CVE-2021-44739

Name of the Vulnerable Software and Affected Versions Acrobat Reader DC ActiveX Control versions 17.011.30204 and earlier Acrobat Reader DC ActiveX Control versions 20.004.30017 and earlier Acrobat Reader DC ActiveX Control versions 21.007.20099 and earlier Adobe Acrobat 2017 and Adobe Acrobat Reader 2017 Adobe Acrobat 2020 and Adobe Acrobat Reader 2020

Description The issue is related to an Information Disclosure vulnerability that could allow an unauthenticated attacker to obtain NTLMv2 credentials. Exploitation requires user interaction, such as opening a maliciously crafted Microsoft Office file or visiting an attacker-controlled web page. This vulnerability may allow attackers to escalate privileges.

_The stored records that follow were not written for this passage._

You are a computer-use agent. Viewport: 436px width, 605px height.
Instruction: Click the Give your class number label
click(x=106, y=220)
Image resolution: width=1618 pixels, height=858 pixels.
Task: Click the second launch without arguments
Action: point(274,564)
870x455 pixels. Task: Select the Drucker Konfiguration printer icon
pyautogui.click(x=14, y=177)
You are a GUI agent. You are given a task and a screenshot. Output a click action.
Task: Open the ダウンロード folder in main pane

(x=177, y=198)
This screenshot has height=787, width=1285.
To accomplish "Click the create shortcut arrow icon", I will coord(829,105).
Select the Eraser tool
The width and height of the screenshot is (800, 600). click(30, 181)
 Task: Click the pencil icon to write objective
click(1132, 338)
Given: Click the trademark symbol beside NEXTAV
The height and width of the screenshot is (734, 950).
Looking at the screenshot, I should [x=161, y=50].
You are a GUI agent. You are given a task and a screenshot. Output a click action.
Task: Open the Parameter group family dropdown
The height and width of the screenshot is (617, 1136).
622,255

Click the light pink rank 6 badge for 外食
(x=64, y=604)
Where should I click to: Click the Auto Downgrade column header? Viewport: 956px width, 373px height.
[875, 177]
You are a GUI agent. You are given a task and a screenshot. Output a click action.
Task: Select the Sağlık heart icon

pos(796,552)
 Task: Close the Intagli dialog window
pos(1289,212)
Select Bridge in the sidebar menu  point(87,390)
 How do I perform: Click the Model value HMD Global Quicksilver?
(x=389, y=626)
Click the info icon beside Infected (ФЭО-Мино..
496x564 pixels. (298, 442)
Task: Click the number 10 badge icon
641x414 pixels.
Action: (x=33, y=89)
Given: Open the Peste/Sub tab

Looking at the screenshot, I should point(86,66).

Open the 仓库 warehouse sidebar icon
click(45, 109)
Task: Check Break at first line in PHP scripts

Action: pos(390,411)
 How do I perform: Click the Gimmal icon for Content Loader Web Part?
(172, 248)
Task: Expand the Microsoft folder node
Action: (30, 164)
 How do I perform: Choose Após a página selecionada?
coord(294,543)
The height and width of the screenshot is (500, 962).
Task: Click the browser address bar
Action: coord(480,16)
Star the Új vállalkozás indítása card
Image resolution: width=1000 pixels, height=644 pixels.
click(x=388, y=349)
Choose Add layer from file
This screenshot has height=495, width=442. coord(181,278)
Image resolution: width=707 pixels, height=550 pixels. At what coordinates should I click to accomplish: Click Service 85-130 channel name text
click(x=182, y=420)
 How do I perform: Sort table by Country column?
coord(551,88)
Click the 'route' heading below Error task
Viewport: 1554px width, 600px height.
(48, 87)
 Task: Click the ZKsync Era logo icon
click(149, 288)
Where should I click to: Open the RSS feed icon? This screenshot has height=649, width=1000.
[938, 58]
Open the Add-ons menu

Recommendations For Acrobat Reader DC ActiveX Control versions 17.011.30204 and earlier, update to a version later than 17.011.30204. For Acrobat Reader DC ActiveX Control versions 20.004.30017 and earlier, update to a version later than 20.004.30017. For Acrobat Reader DC ActiveX Control versions 21.007.20099 and earlier, update to a version later than 21.007.20099. For Adobe Acrobat 2017 and Adobe Acrobat Reader 2017, consider disabling the ability to open Microsoft Office files until a patch is available. For Adobe Acrobat 2020 and Adobe Acrobat Reader 2020, restrict access to web pages that could potentially exploit this issue until a fix is applied.